(Work to complete):
Pull out every line of the records below that contains the string "column", and copy each one in full.

Element and text location data
═══

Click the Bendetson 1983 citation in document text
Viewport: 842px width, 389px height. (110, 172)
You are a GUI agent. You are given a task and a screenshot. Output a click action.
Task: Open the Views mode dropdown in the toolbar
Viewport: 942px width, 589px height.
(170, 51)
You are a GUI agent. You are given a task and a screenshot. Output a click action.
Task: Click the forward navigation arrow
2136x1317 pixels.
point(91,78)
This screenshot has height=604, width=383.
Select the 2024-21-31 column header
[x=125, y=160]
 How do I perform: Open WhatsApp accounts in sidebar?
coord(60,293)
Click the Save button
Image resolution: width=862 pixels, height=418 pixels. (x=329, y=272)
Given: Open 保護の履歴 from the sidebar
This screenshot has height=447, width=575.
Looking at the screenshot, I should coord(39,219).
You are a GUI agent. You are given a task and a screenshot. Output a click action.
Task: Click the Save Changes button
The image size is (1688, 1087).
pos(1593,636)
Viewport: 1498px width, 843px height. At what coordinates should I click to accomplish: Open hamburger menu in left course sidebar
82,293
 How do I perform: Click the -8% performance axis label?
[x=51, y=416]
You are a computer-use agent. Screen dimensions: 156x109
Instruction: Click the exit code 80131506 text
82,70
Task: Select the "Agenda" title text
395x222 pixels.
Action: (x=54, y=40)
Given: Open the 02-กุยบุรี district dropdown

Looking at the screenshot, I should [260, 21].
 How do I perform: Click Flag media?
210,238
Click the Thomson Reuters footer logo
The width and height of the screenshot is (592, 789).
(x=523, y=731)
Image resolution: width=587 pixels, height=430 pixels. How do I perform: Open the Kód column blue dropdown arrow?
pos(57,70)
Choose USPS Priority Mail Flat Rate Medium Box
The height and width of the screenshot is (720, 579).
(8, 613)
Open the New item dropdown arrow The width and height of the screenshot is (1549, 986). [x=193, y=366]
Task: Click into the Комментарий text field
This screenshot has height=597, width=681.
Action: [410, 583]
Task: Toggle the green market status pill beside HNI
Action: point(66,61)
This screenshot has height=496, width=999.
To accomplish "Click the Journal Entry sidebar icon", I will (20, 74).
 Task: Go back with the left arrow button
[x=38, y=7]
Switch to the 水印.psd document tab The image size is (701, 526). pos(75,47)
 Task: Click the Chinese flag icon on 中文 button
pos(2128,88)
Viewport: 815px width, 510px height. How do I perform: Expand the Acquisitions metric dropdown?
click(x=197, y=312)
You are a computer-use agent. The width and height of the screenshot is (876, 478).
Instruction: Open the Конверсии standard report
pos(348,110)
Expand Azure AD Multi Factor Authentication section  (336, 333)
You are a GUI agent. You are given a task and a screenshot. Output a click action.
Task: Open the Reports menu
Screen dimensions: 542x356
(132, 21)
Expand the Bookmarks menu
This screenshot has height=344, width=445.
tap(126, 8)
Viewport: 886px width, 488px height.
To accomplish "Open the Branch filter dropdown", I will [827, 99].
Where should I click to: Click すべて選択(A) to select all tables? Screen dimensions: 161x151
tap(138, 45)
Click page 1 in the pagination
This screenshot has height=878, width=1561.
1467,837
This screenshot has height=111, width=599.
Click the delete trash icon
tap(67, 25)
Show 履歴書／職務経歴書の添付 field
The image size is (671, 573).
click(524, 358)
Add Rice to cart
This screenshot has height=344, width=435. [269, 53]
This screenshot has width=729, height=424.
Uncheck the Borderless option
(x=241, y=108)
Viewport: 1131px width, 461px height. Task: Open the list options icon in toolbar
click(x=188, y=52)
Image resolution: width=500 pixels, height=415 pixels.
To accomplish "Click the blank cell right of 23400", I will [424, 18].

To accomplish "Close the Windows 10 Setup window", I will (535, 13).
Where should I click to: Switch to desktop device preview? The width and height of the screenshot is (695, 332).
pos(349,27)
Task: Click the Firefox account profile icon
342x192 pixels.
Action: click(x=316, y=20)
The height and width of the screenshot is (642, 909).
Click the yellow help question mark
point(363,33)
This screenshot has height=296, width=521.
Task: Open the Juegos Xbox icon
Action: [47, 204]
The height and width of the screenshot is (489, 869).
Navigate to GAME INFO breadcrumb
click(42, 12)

═══

(Expected answer):
Select the 2024-21-31 column header
Image resolution: width=587 pixels, height=430 pixels. How do I perform: Open the Kód column blue dropdown arrow?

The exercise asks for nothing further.